**What you need to do**
Every record listed below should be copied exactly.

**Data for review**
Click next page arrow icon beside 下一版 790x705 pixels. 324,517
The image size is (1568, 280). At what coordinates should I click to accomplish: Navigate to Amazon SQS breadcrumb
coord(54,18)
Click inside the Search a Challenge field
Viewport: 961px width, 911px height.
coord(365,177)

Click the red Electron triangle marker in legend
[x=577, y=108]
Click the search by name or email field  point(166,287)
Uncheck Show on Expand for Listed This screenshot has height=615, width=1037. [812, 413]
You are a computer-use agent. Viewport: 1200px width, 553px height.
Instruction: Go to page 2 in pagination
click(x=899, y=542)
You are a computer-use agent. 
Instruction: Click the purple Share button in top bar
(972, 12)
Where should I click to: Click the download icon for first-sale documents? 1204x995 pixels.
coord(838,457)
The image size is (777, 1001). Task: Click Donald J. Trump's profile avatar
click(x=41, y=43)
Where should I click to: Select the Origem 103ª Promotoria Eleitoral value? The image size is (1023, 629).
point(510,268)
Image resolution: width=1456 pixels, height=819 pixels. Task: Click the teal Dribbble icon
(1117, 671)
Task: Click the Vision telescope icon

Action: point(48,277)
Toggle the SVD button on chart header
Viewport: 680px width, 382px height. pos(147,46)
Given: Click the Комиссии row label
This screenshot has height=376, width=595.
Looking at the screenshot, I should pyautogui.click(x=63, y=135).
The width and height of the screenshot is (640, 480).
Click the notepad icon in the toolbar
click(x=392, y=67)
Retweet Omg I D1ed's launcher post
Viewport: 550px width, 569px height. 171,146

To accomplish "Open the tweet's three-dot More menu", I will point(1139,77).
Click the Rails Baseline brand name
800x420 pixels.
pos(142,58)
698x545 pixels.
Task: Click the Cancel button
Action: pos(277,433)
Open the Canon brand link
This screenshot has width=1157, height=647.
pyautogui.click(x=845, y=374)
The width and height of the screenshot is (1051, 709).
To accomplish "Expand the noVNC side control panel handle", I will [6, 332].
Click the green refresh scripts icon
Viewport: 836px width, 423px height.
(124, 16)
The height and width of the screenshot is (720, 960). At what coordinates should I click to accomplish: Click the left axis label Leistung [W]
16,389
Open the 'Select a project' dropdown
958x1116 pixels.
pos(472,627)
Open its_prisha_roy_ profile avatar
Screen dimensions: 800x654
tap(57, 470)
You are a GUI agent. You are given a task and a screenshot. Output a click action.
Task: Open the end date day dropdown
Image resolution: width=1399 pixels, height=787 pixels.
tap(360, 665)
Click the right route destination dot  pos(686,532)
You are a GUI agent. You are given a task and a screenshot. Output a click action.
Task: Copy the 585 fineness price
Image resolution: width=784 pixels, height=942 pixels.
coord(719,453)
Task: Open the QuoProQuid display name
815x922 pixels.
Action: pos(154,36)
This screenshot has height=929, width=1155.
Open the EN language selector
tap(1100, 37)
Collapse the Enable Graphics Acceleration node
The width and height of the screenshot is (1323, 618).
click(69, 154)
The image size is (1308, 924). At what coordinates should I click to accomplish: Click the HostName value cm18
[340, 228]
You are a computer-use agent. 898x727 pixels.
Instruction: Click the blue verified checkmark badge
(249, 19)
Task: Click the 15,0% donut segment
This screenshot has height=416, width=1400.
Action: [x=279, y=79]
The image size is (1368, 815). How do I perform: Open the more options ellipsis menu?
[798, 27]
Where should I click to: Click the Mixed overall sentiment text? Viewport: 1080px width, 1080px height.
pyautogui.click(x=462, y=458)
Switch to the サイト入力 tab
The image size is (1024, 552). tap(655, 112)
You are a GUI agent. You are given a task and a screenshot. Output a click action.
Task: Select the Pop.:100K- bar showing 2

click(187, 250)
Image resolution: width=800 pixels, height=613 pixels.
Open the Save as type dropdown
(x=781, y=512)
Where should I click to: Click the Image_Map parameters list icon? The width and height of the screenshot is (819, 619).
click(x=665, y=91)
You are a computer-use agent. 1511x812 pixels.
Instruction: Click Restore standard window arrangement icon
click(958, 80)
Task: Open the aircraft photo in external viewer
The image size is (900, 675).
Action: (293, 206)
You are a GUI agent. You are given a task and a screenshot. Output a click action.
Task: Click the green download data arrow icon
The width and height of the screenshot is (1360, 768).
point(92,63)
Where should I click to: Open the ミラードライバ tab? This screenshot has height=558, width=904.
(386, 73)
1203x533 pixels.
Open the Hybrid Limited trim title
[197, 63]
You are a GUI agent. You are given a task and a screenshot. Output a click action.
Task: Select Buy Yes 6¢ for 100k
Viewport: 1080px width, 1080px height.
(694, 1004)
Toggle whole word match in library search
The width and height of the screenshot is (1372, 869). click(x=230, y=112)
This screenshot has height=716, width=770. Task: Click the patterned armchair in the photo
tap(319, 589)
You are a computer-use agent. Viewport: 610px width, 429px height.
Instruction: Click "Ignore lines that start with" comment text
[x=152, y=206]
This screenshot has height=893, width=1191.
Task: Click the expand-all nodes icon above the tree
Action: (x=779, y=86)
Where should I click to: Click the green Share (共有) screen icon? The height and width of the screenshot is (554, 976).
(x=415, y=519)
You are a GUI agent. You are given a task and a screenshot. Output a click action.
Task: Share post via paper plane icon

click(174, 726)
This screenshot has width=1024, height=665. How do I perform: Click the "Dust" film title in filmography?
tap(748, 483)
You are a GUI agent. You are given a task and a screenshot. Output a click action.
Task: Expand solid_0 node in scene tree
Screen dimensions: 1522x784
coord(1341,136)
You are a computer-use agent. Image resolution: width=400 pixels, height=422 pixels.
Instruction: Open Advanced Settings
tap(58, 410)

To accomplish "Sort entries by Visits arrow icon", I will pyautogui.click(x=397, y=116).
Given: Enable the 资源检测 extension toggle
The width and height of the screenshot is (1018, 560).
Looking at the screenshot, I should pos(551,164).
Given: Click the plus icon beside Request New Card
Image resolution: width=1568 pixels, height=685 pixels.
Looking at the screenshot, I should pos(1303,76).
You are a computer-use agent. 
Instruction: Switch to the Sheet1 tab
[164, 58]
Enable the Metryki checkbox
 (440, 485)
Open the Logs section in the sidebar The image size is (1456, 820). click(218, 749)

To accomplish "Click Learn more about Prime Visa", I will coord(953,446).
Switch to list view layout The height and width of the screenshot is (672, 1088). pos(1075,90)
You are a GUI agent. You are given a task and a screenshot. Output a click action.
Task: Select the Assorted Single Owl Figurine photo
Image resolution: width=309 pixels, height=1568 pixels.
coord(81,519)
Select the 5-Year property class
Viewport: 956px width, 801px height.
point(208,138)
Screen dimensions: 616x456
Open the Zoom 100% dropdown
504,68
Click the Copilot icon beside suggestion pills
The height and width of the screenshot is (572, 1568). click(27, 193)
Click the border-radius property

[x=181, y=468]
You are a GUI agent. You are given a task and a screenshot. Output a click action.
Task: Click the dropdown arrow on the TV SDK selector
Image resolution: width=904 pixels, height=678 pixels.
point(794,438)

**Response to this exercise**
Click next page arrow icon beside 下一版 790x705 pixels. 324,517
The image size is (1568, 280). At what coordinates should I click to accomplish: Navigate to Amazon SQS breadcrumb
coord(54,18)
Click inside the Search a Challenge field
Viewport: 961px width, 911px height.
coord(365,177)

Click the red Electron triangle marker in legend
[x=577, y=108]
Click the search by name or email field  point(166,287)
Uncheck Show on Expand for Listed This screenshot has height=615, width=1037. [812, 413]
You are a computer-use agent. Viewport: 1200px width, 553px height.
Instruction: Go to page 2 in pagination
click(x=899, y=542)
You are a computer-use agent. 
Instruction: Click the purple Share button in top bar
(972, 12)
Where should I click to: Click the download icon for first-sale documents? 1204x995 pixels.
coord(838,457)
The image size is (777, 1001). Task: Click Donald J. Trump's profile avatar
click(x=41, y=43)
Where should I click to: Select the Origem 103ª Promotoria Eleitoral value? The image size is (1023, 629).
point(510,268)
Image resolution: width=1456 pixels, height=819 pixels. Task: Click the teal Dribbble icon
(1117, 671)
Task: Click the Vision telescope icon

Action: point(48,277)
Toggle the SVD button on chart header
Viewport: 680px width, 382px height. pos(147,46)
Given: Click the Комиссии row label
This screenshot has height=376, width=595.
Looking at the screenshot, I should pyautogui.click(x=63, y=135).
The width and height of the screenshot is (640, 480).
Click the notepad icon in the toolbar
click(x=392, y=67)
Retweet Omg I D1ed's launcher post
Viewport: 550px width, 569px height. 171,146

To accomplish "Open the tweet's three-dot More menu", I will point(1139,77).
Click the Rails Baseline brand name
800x420 pixels.
pos(142,58)
698x545 pixels.
Task: Click the Cancel button
Action: pos(277,433)
Open the Canon brand link
This screenshot has width=1157, height=647.
pyautogui.click(x=845, y=374)
The width and height of the screenshot is (1051, 709).
To accomplish "Expand the noVNC side control panel handle", I will [6, 332].
Click the green refresh scripts icon
Viewport: 836px width, 423px height.
(124, 16)
The height and width of the screenshot is (720, 960). At what coordinates should I click to accomplish: Click the left axis label Leistung [W]
16,389
Open the 'Select a project' dropdown
958x1116 pixels.
pos(472,627)
Open its_prisha_roy_ profile avatar
Screen dimensions: 800x654
tap(57, 470)
You are a GUI agent. You are given a task and a screenshot. Output a click action.
Task: Open the end date day dropdown
Image resolution: width=1399 pixels, height=787 pixels.
tap(360, 665)
Click the right route destination dot  pos(686,532)
You are a GUI agent. You are given a task and a screenshot. Output a click action.
Task: Copy the 585 fineness price
Image resolution: width=784 pixels, height=942 pixels.
coord(719,453)
Task: Open the QuoProQuid display name
815x922 pixels.
Action: pos(154,36)
This screenshot has height=929, width=1155.
Open the EN language selector
tap(1100, 37)
Collapse the Enable Graphics Acceleration node
The width and height of the screenshot is (1323, 618).
click(69, 154)
The image size is (1308, 924). At what coordinates should I click to accomplish: Click the HostName value cm18
[340, 228]
You are a computer-use agent. 898x727 pixels.
Instruction: Click the blue verified checkmark badge
(249, 19)
Task: Click the 15,0% donut segment
This screenshot has height=416, width=1400.
Action: [x=279, y=79]
The image size is (1368, 815). How do I perform: Open the more options ellipsis menu?
[798, 27]
Where should I click to: Click the Mixed overall sentiment text? Viewport: 1080px width, 1080px height.
pyautogui.click(x=462, y=458)
Switch to the サイト入力 tab
The image size is (1024, 552). tap(655, 112)
You are a GUI agent. You are given a task and a screenshot. Output a click action.
Task: Select the Pop.:100K- bar showing 2

click(187, 250)
Image resolution: width=800 pixels, height=613 pixels.
Open the Save as type dropdown
(x=781, y=512)
Where should I click to: Click the Image_Map parameters list icon? The width and height of the screenshot is (819, 619).
click(x=665, y=91)
You are a computer-use agent. 1511x812 pixels.
Instruction: Click Restore standard window arrangement icon
click(958, 80)
Task: Open the aircraft photo in external viewer
The image size is (900, 675).
Action: (293, 206)
You are a GUI agent. You are given a task and a screenshot. Output a click action.
Task: Click the green download data arrow icon
The width and height of the screenshot is (1360, 768).
point(92,63)
Where should I click to: Open the ミラードライバ tab? This screenshot has height=558, width=904.
(386, 73)
1203x533 pixels.
Open the Hybrid Limited trim title
[197, 63]
You are a GUI agent. You are given a task and a screenshot. Output a click action.
Task: Select Buy Yes 6¢ for 100k
Viewport: 1080px width, 1080px height.
(694, 1004)
Toggle whole word match in library search
The width and height of the screenshot is (1372, 869). click(x=230, y=112)
This screenshot has height=716, width=770. Task: Click the patterned armchair in the photo
tap(319, 589)
You are a computer-use agent. Viewport: 610px width, 429px height.
Instruction: Click "Ignore lines that start with" comment text
[x=152, y=206]
This screenshot has height=893, width=1191.
Task: Click the expand-all nodes icon above the tree
Action: (x=779, y=86)
Where should I click to: Click the green Share (共有) screen icon? The height and width of the screenshot is (554, 976).
(x=415, y=519)
You are a GUI agent. You are given a task and a screenshot. Output a click action.
Task: Share post via paper plane icon

click(174, 726)
This screenshot has width=1024, height=665. How do I perform: Click the "Dust" film title in filmography?
tap(748, 483)
You are a GUI agent. You are given a task and a screenshot. Output a click action.
Task: Expand solid_0 node in scene tree
Screen dimensions: 1522x784
coord(1341,136)
You are a computer-use agent. Image resolution: width=400 pixels, height=422 pixels.
Instruction: Open Advanced Settings
tap(58, 410)

To accomplish "Sort entries by Visits arrow icon", I will pyautogui.click(x=397, y=116).
Given: Enable the 资源检测 extension toggle
The width and height of the screenshot is (1018, 560).
Looking at the screenshot, I should pos(551,164).
Given: Click the plus icon beside Request New Card
Image resolution: width=1568 pixels, height=685 pixels.
Looking at the screenshot, I should pos(1303,76).
You are a computer-use agent. 
Instruction: Switch to the Sheet1 tab
[164, 58]
Enable the Metryki checkbox
 (440, 485)
Open the Logs section in the sidebar The image size is (1456, 820). click(218, 749)

To accomplish "Click Learn more about Prime Visa", I will coord(953,446).
Switch to list view layout The height and width of the screenshot is (672, 1088). pos(1075,90)
You are a GUI agent. You are given a task and a screenshot. Output a click action.
Task: Select the Assorted Single Owl Figurine photo
Image resolution: width=309 pixels, height=1568 pixels.
coord(81,519)
Select the 5-Year property class
Viewport: 956px width, 801px height.
point(208,138)
Screen dimensions: 616x456
Open the Zoom 100% dropdown
504,68
Click the Copilot icon beside suggestion pills
The height and width of the screenshot is (572, 1568). click(27, 193)
Click the border-radius property

[x=181, y=468]
You are a GUI agent. You are given a task and a screenshot. Output a click action.
Task: Click the dropdown arrow on the TV SDK selector
Image resolution: width=904 pixels, height=678 pixels.
point(794,438)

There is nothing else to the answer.